Autre bastion du pouvoir non partagé : la politique où la gente féminine reste encore largement minoritaire, que ce soit en tant que ministre, députée ou conseillère régionale.

Au niveau social aussi, les femmes se voient discriminées : elles sont près de 6,5% de plus que les hommes à percevoir une aide de l’Assurance nationale (Bituah Leumi). Elles s’avèrent de même 8 fois plus nombreuses que les pères à la tête de famille monoparentale. Enfin les femmes sont encore les principales victimes des violences familiales. Néanmoins, le nombre de plaintes à la police et de dossiers clos pour manque de preuve a baissé. La proportion de femmes soignées dans des centres sociaux aussi. Par contre, la quantité de dossiers de délits sexuels envers les femmes traitée par la justice a augmenté.

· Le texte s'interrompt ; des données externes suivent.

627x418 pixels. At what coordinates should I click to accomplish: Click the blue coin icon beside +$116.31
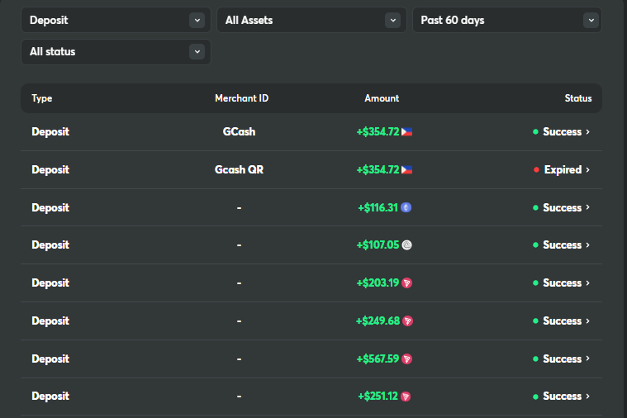point(406,207)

En conclusion, malgré les discours et les tentatives pour éradiquer l’inégalité des sexes en Israel, celle-ci persiste. Le chemin vers la parité parait un vœu pieux. L’écart entre les genres reste encore grand : 59%, notamment concernant le pouvoir, le marché du travail et les secteurs d’emploi. Pourtant, en une décennie, les disparités hommes/femmes ont globalement baissé de 4,4% pour la majorité des indicateurs, sauf concernant l’éducation, l’orientation professionnelle et la violence envers les femmes. A ce rythme, il faudrait attendre 80 ans pour combler l’écart ! Quant à résoudre la question des disparités salariales entre hommes et femmes, cela nécessite d’abord de reconnaître le problème et de promouvoir la transparence des données ensuite. L’égalité des genres nécessite donc une réflexion de fond qui engage l’ensemble de la société et de ses institutions.